------ Data extract ------

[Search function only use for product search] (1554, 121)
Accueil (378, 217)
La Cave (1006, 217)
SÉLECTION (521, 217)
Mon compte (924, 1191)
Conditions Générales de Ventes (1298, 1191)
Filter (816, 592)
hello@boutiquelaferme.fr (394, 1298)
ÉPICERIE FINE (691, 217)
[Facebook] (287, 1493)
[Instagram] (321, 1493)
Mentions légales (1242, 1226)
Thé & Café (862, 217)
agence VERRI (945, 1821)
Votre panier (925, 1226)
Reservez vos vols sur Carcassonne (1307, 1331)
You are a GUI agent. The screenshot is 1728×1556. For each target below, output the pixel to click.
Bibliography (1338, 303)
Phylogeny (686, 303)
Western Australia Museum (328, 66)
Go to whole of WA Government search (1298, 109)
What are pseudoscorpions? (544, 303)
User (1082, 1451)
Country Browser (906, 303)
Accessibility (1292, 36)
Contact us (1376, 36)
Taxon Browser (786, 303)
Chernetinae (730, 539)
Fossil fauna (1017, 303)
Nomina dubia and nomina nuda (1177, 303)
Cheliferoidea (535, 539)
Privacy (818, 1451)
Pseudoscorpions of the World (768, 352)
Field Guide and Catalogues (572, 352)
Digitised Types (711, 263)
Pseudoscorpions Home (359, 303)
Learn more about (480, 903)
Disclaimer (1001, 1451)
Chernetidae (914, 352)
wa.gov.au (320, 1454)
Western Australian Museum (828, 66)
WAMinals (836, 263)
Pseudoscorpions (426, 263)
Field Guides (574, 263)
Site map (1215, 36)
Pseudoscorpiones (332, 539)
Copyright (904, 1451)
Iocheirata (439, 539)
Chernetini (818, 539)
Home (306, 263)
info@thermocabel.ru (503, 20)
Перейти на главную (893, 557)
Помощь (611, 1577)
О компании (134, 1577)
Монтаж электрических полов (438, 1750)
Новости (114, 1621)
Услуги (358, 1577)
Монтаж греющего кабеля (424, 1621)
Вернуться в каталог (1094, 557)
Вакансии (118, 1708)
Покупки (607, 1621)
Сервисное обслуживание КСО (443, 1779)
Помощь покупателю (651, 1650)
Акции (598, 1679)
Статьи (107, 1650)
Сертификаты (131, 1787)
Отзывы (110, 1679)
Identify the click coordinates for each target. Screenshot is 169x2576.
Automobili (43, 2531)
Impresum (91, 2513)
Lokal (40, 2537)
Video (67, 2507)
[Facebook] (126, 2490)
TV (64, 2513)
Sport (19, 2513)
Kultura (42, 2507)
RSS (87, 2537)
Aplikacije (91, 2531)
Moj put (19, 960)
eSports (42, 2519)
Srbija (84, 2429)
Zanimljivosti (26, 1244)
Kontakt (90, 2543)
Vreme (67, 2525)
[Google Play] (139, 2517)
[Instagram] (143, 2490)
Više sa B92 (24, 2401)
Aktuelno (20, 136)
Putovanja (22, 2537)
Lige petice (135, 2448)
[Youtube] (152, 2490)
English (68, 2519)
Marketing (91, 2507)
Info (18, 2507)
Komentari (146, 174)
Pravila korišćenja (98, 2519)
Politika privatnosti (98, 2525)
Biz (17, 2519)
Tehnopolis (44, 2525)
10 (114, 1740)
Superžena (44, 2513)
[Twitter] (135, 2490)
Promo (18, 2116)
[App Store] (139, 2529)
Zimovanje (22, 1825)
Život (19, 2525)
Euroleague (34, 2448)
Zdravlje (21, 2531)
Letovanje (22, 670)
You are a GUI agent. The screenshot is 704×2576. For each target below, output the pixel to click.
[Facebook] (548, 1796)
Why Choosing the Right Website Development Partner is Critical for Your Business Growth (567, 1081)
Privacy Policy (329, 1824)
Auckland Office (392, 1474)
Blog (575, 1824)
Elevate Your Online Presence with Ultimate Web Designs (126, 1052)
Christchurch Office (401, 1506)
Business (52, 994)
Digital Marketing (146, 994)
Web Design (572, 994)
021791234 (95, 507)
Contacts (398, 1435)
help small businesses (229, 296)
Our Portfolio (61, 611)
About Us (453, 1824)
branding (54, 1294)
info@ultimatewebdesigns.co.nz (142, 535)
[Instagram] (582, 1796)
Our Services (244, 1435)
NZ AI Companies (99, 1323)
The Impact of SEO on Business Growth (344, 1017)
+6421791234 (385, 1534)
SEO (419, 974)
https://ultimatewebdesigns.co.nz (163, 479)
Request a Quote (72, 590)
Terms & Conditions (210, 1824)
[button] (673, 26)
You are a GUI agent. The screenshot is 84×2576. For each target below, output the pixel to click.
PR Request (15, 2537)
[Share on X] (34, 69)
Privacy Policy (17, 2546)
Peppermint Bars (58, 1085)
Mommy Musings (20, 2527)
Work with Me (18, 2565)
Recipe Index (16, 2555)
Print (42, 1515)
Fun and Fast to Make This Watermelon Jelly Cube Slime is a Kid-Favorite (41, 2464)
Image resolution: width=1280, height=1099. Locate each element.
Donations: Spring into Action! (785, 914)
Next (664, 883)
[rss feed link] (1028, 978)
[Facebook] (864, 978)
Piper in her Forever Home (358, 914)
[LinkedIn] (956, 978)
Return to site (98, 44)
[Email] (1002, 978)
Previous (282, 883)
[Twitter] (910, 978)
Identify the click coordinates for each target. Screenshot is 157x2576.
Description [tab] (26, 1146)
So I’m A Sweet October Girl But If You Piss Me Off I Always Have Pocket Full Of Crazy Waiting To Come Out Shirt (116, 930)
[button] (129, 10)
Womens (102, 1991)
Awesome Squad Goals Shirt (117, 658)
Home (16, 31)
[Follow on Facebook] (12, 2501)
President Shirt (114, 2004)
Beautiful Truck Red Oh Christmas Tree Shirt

------

*Requirement*
Could you restate, word for word, the lines above from the one with "[Youtube] (152, 2490)" to the one with "[Facebook] (548, 1796)", both included?

*Answer space*
[Youtube] (152, 2490)
English (68, 2519)
Marketing (91, 2507)
Info (18, 2507)
Komentari (146, 174)
Pravila korišćenja (98, 2519)
Politika privatnosti (98, 2525)
Biz (17, 2519)
Tehnopolis (44, 2525)
10 (114, 1740)
Superžena (44, 2513)
[Twitter] (135, 2490)
Promo (18, 2116)
[App Store] (139, 2529)
Zimovanje (22, 1825)
Život (19, 2525)
Euroleague (34, 2448)
Zdravlje (21, 2531)
Letovanje (22, 670)
You are a GUI agent. The screenshot is 704×2576. For each target below, output the pixel to click.
[Facebook] (548, 1796)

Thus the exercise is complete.